== Segment start ==

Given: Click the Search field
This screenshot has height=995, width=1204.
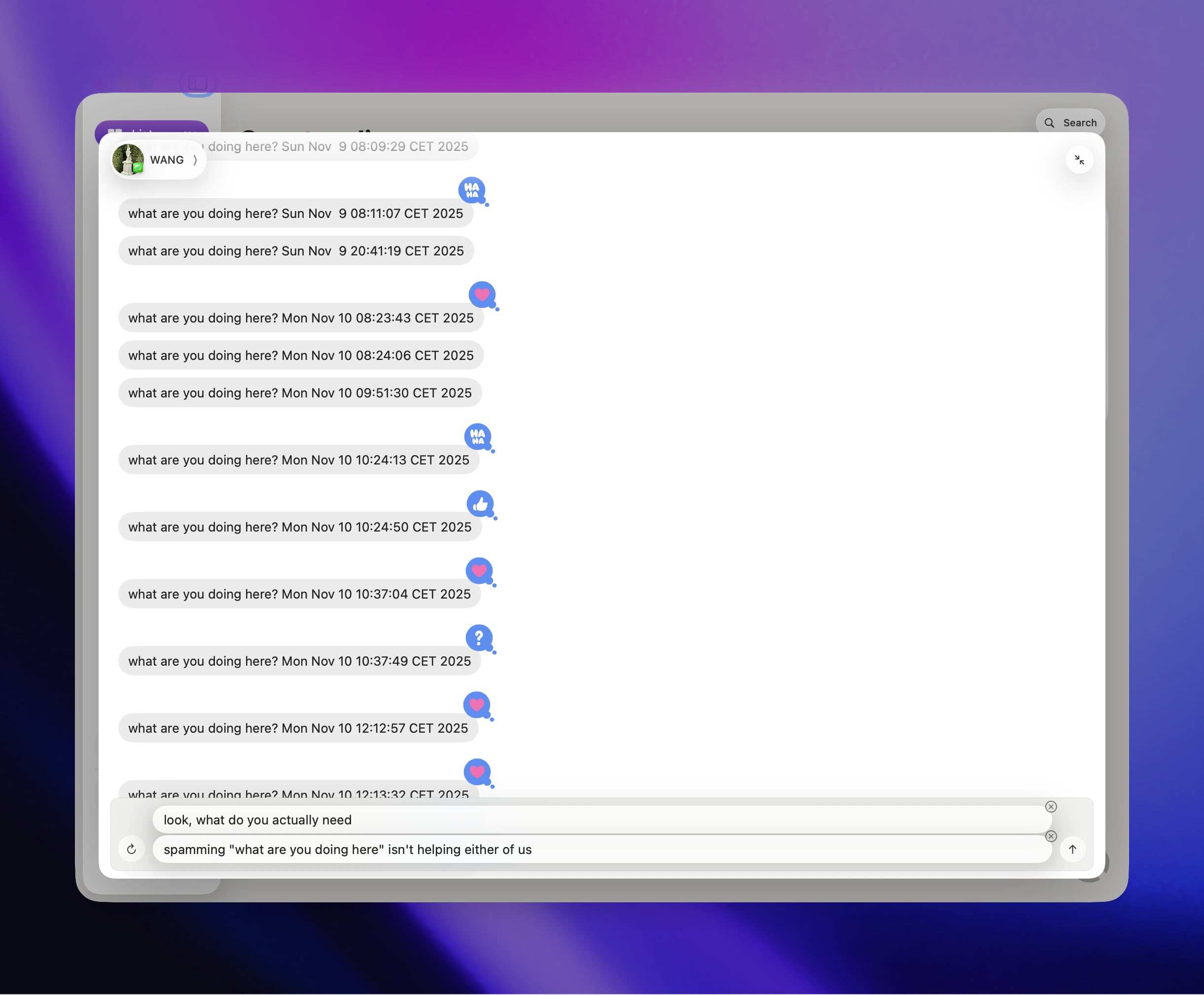Looking at the screenshot, I should click(x=1070, y=123).
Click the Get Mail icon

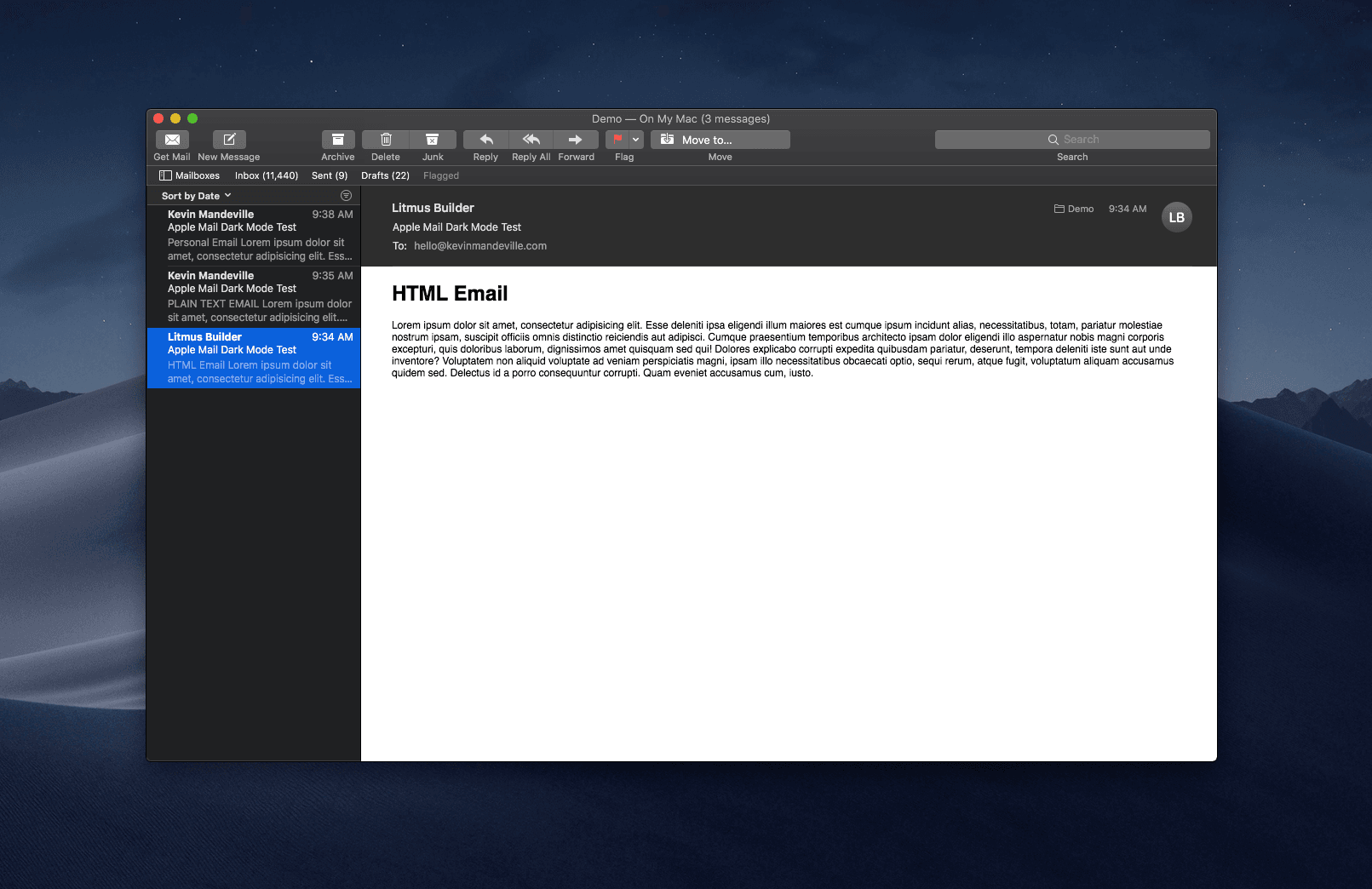171,140
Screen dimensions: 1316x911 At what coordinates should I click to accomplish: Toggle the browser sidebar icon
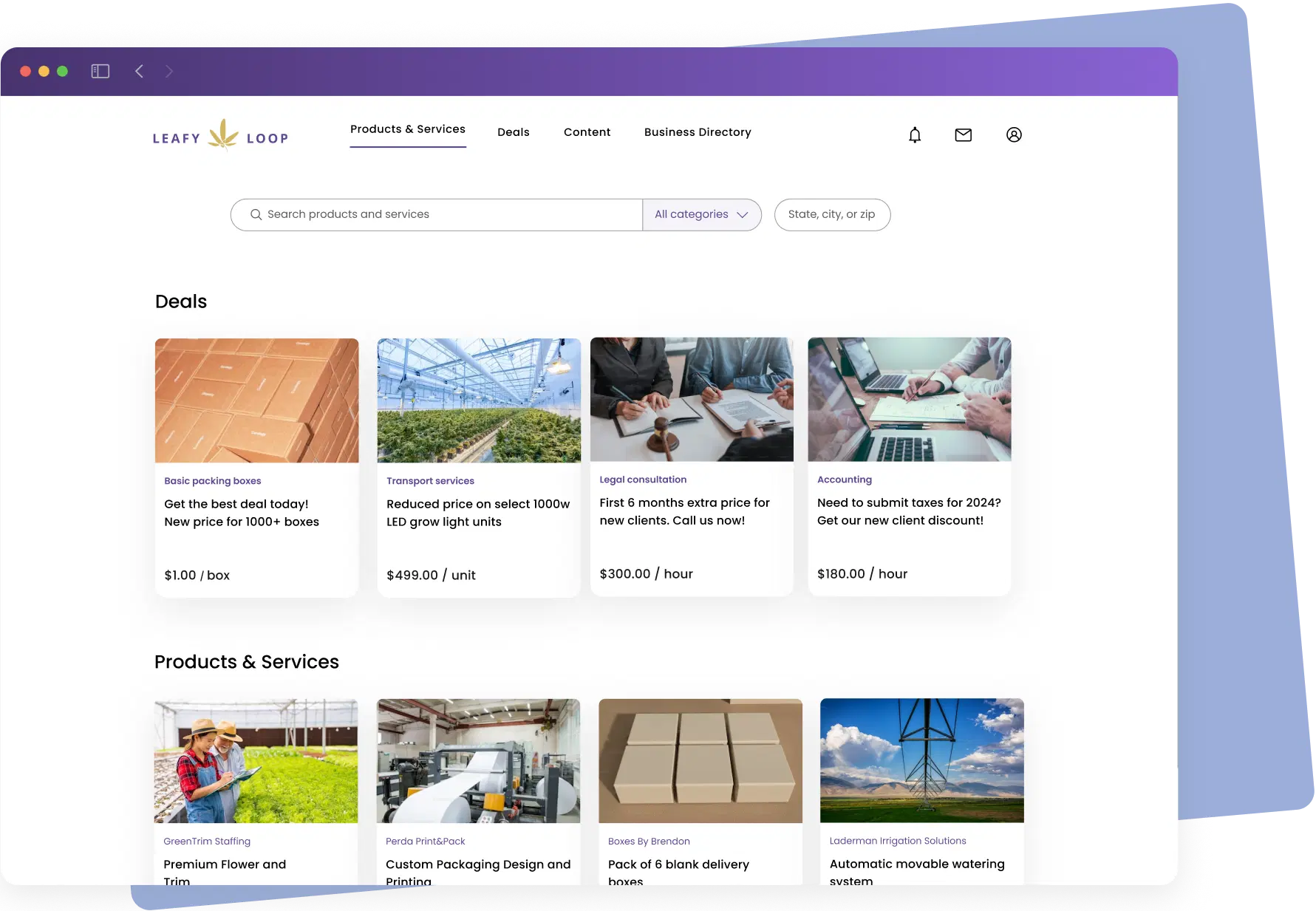click(x=100, y=71)
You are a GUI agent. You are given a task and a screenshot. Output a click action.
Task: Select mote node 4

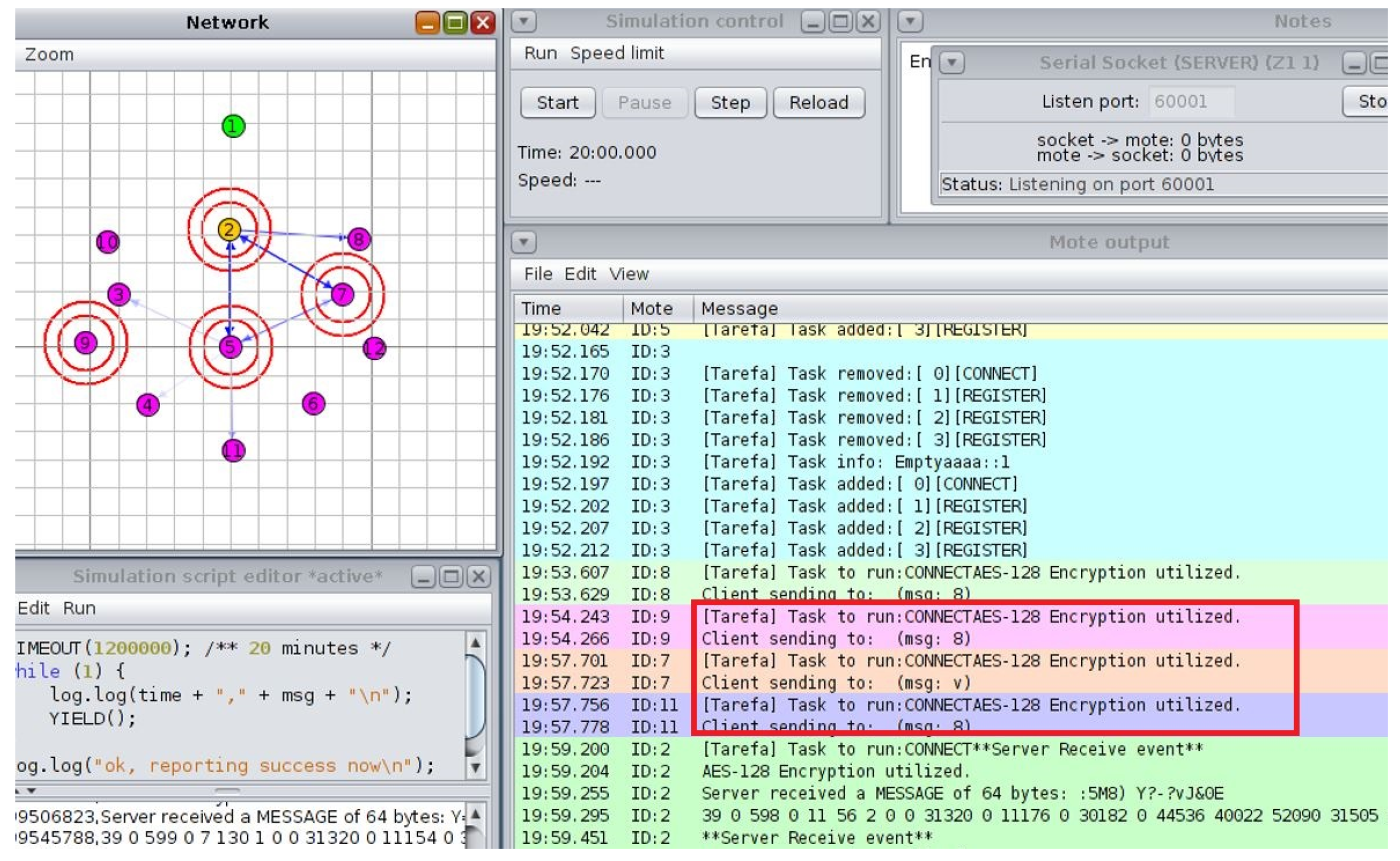coord(148,405)
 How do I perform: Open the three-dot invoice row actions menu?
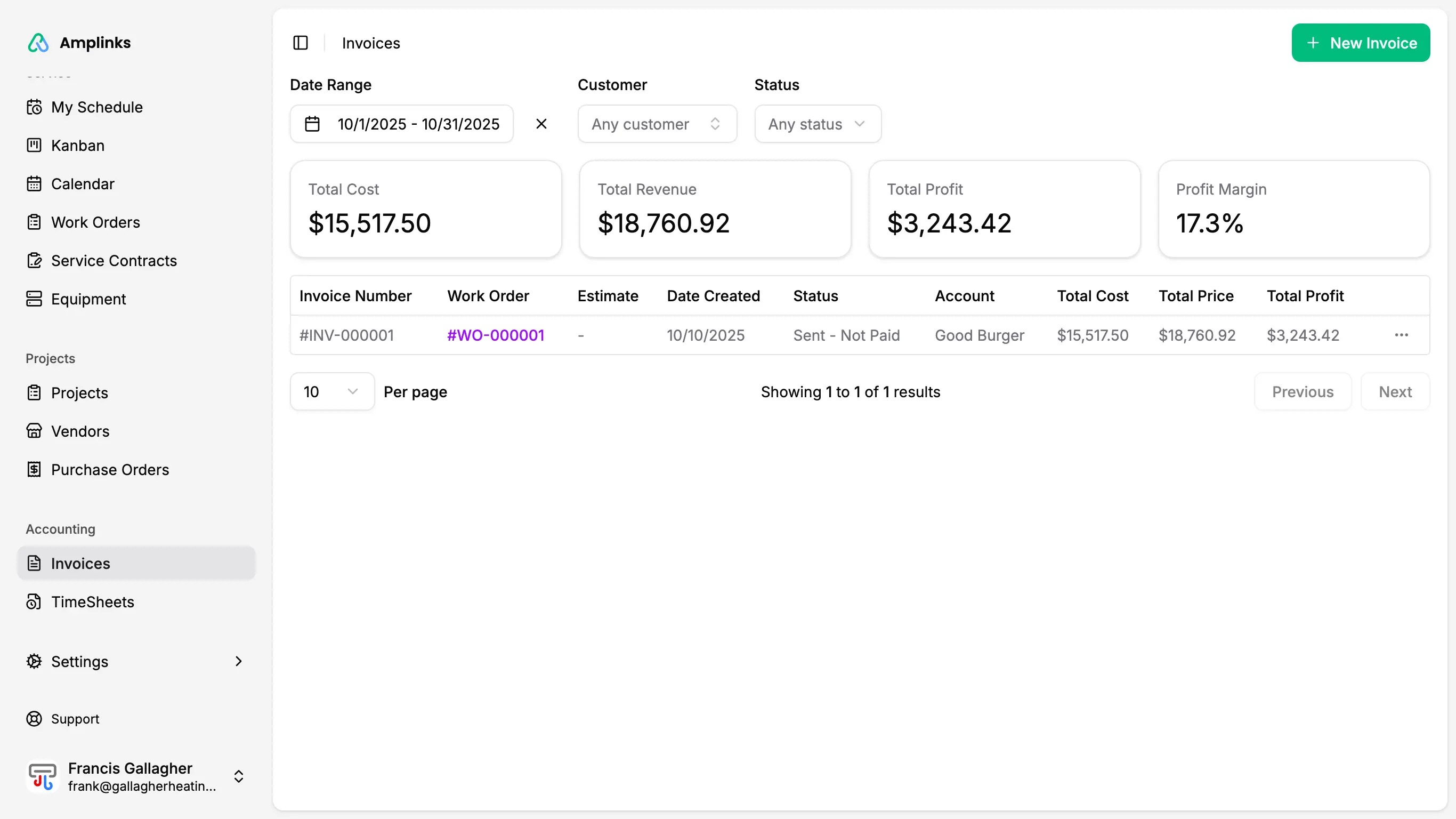(x=1401, y=335)
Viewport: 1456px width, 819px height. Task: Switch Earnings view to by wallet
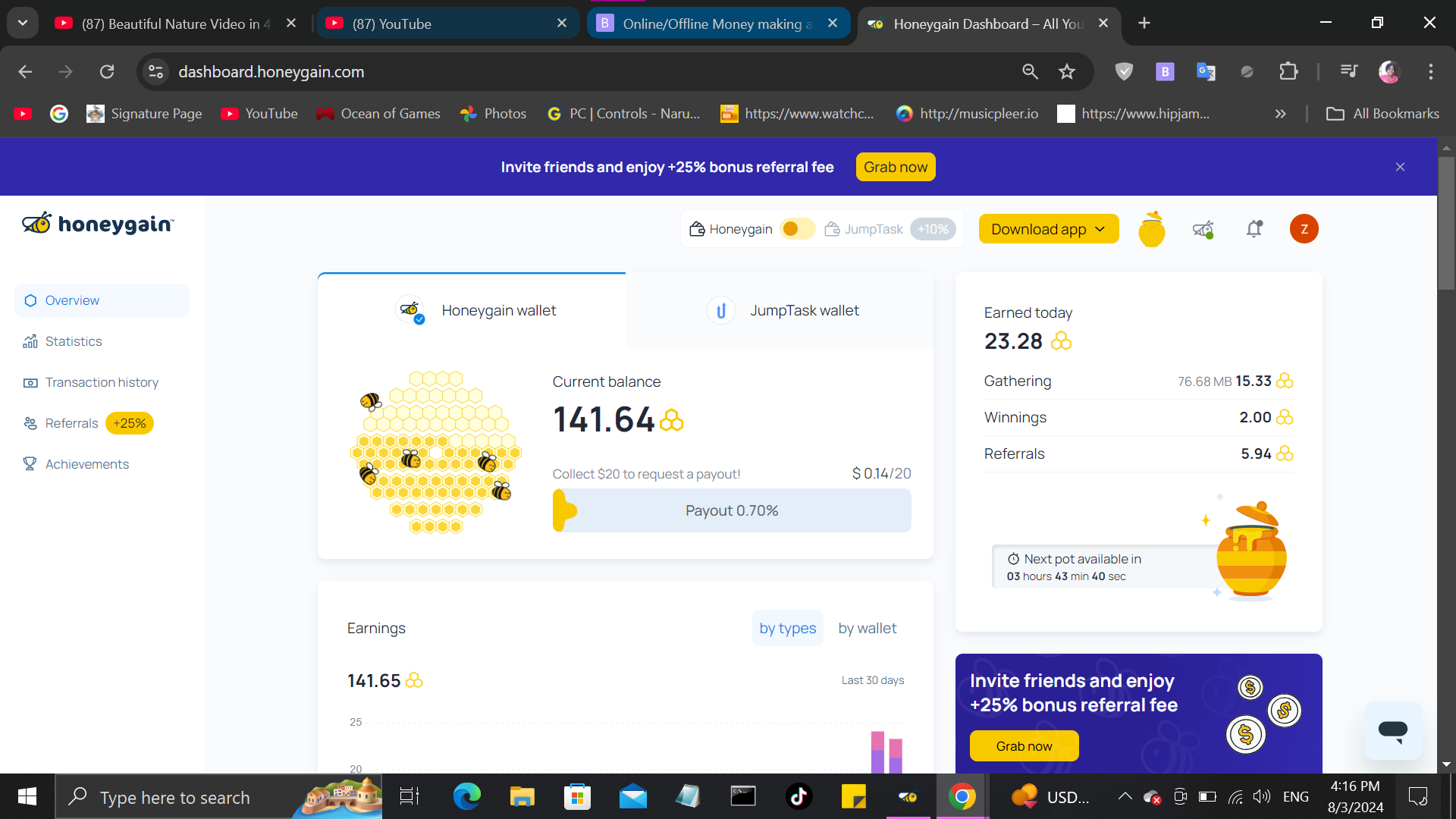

== Segment end ==

Directions: What this calls for is the material above set down exactly, pictures excluded.

Task answer:
Given: Click the Search field
This screenshot has height=995, width=1204.
Looking at the screenshot, I should click(x=1070, y=123).
Click the Get Mail icon

171,140
Screen dimensions: 1316x911 At what coordinates should I click to accomplish: Toggle the browser sidebar icon
click(x=100, y=71)
You are a GUI agent. You are given a task and a screenshot. Output a click action.
Task: Select mote node 4

coord(148,405)
 How do I perform: Open the three-dot invoice row actions menu?
(x=1401, y=335)
Viewport: 1456px width, 819px height. Task: Switch Earnings view to by wallet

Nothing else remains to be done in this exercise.